The engine block hangs or stands in the rubber parts of the engine mounts. The motor has some play in these mounts; it may move slightly in the engine mounts. This is necessary to dampen vibrations and absorb large engine forces due to idling and movement during acceleration / deceleration.

The rubber of the engine mount must be of good quality. Not too hard, because then the vibrations will be dampened badly. Also not too soft, because then the engine can move too much and wear is greatest. The correct engine mount is designed based on the weight of the engine block.
With age, the rubbers often become weaker. This can be noticed by a “thumping” feeling and sound when the clutch is released, or sounds when suddenly accelerating or releasing the accelerator pedal. (Note, this can also have other causes such as worn wishbone rubbers, a defective dual mass flywheel, etc.)
With worn engine mounts, the engine vibrations can also be transmitted into the interior. This can be recognized as a thumping sound, or even vibrations in the passenger compartment depending on the engine speed. It is then best to replace the engine mounts before other components are destroyed by the vibrations.

Hydraulic motor mount:
Hydraulic engine mounts can be used in luxury cars. These engine mounts increase comfort, because the vibrations are damped even better than the conventional 'rubber' engine mounts. The hydraulic unit (No. 3 in the picture) contains oil under pressure. The oil sits between two parts of this support. The weight of the engine rests on the oil. This oil takes over the job of the rubber of the other support; the vibrations and movements are damped here.

Active (adjustable) engine mount:
In cars where the comfort level can be set in the on-board computer (eg BMW / Mercedes), the damping of the engine mounts can be adjusted. By activating 'sporty mode' in the on-board computer, extra oil is pumped from the accumulator through the control unit into the hydraulic engine mounts. These engine mounts become stiffer due to the larger amount of oil and can therefore move less easily. The vibrations are now also more easily transmitted to the interior. The engine now has less movement options in the engine compartment, which benefits a sporty driving style (with a lot of cornering).
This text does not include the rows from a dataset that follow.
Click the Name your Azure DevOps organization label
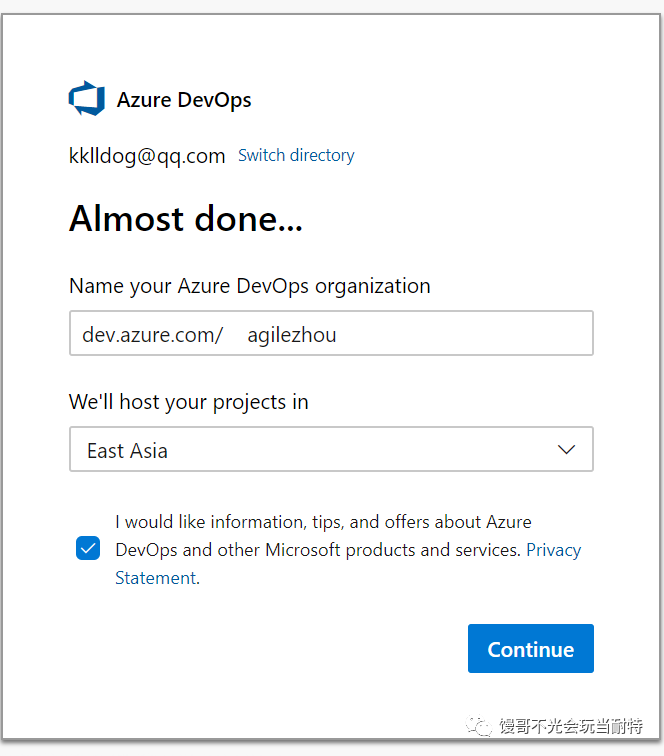point(250,286)
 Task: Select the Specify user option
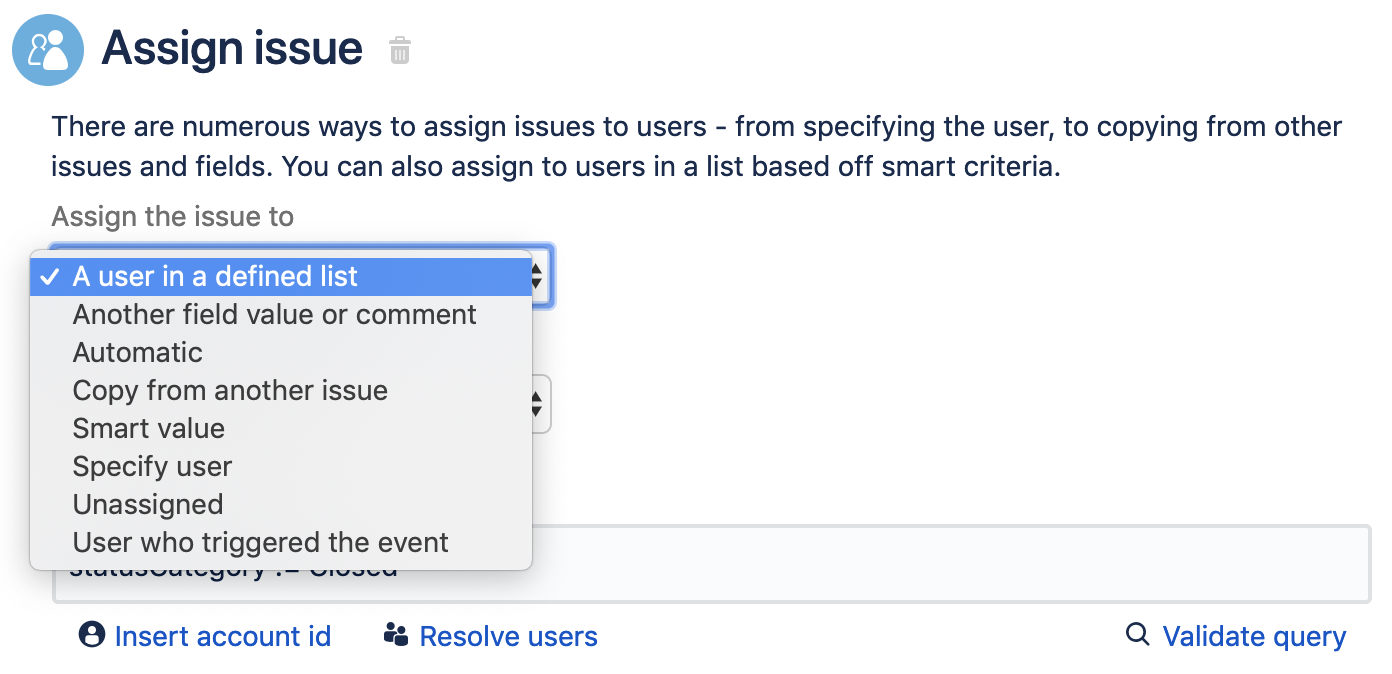[x=152, y=467]
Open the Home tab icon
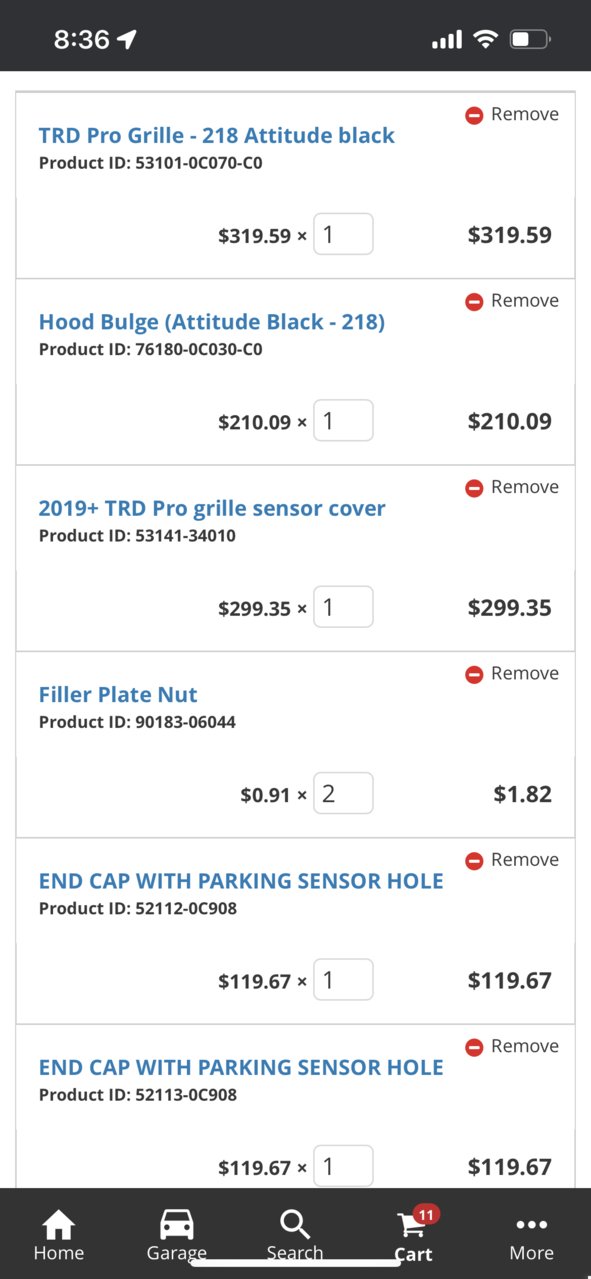This screenshot has height=1279, width=591. (58, 1225)
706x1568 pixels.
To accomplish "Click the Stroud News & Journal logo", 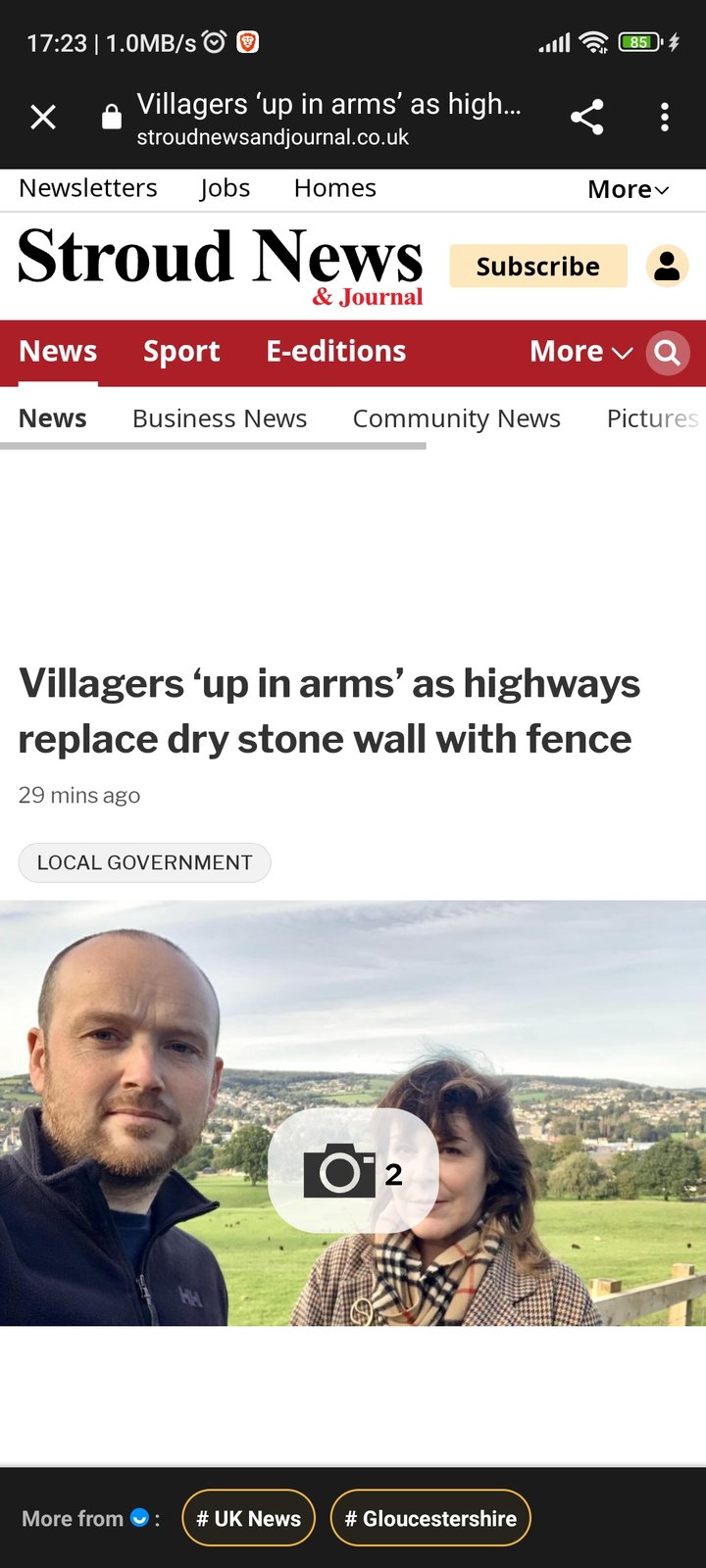I will coord(221,266).
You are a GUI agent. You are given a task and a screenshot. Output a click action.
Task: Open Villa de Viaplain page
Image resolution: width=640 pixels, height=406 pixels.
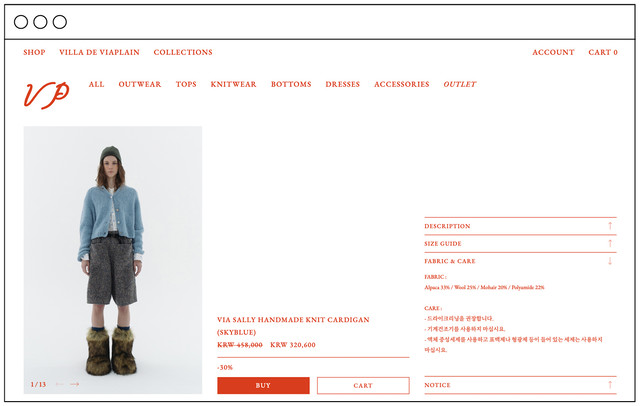[x=99, y=52]
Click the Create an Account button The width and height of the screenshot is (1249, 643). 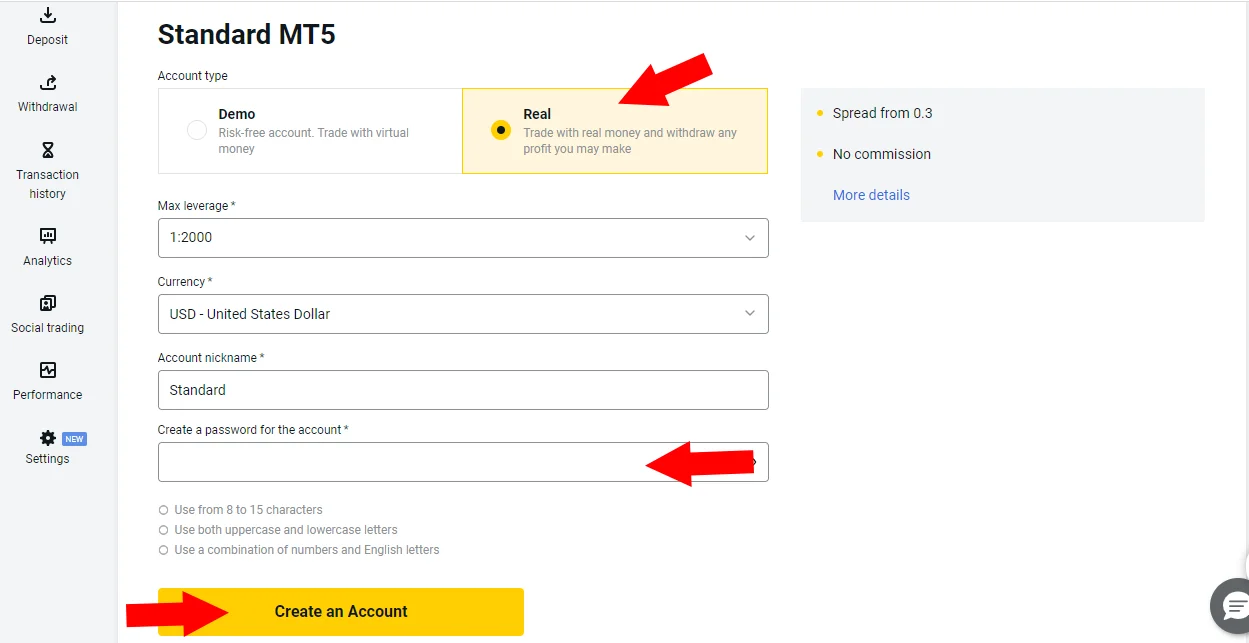click(340, 611)
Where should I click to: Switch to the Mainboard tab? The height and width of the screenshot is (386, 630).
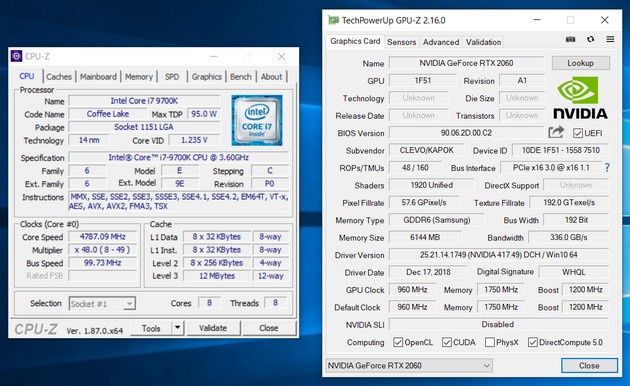coord(98,76)
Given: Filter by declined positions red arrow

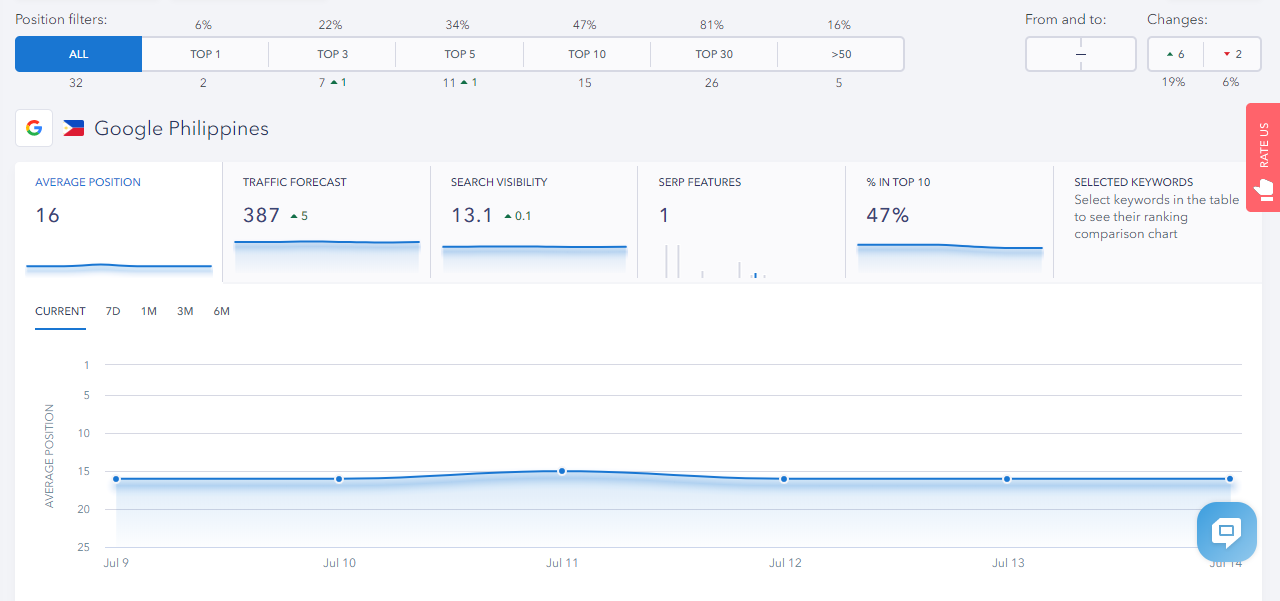Looking at the screenshot, I should click(1231, 54).
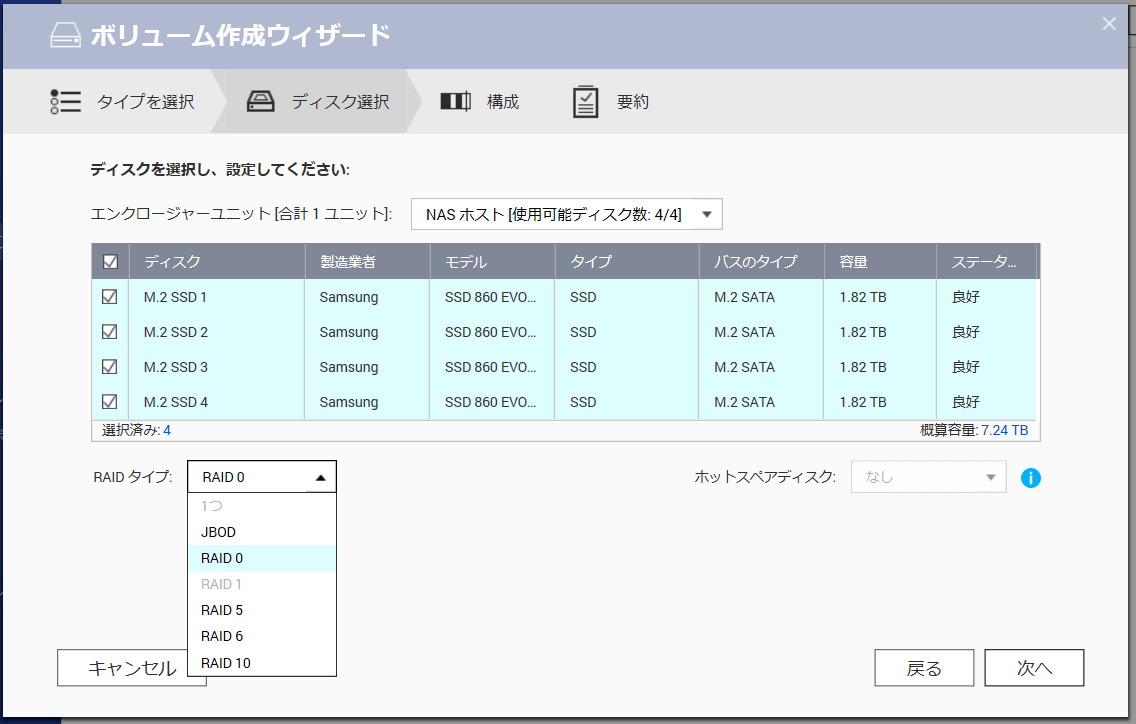1136x724 pixels.
Task: Select RAID 5 from the list
Action: [222, 610]
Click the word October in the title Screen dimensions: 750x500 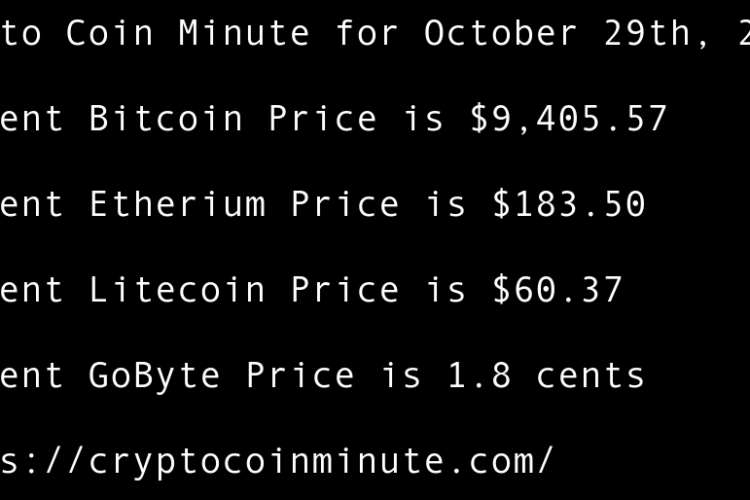tap(501, 34)
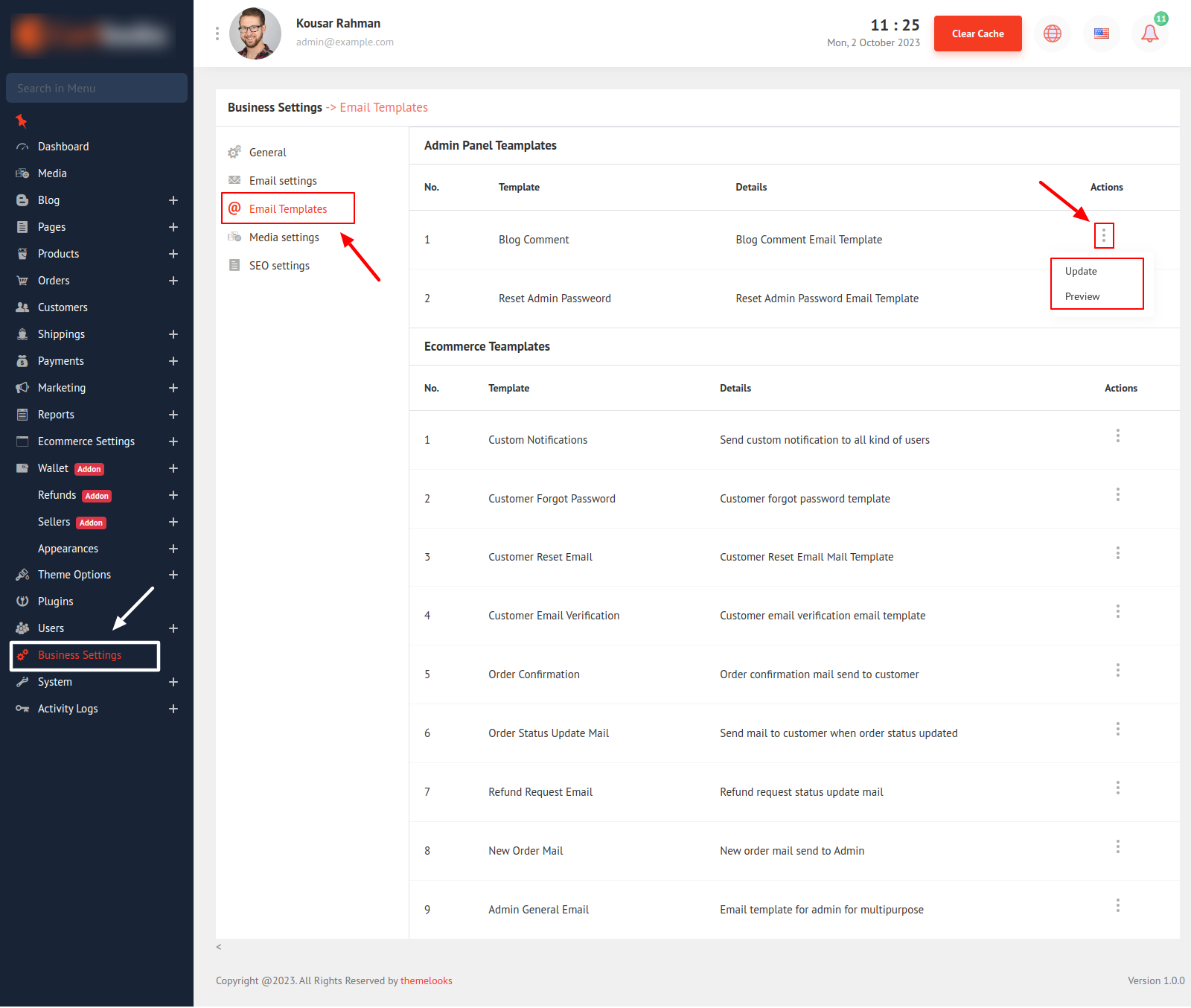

The additional engine vibrations can also be interpreted as sporty by the driver.
In comfort mode, the control unit releases some oil from the engine mounts. This gives, as the name suggests, more comfort. You can often choose between sporty and comfortable on a scale of 1 to 5. The damping of the air suspension is also adjusted at the same time in the same way.

For cars without adjustable engine mounts, the manufacturer has opted for a certain level of comfort. Comfort should be as high as possible, but at the same time road holding should be optimal. A compromise must always be made, whereby the car is “and comfortable, and sporty”. The rider can only adjust this by replacing parts of the wheel suspension (eg the springs and shock absorbers).

Pendulum support:
A pendulum support is an engine support that is mounted on the underside of the car. This support is mounted on the underside of the engine (at the height of the bottom of the oil pan and gearbox) and the other side is on the body or subframe. The pendulum support ensures that the engine block does not tilt when accelerating or releasing the throttle. This support is only found in cars with the engine in transverse direction (so with the hood open the cylinders are from left to right and not from front to back).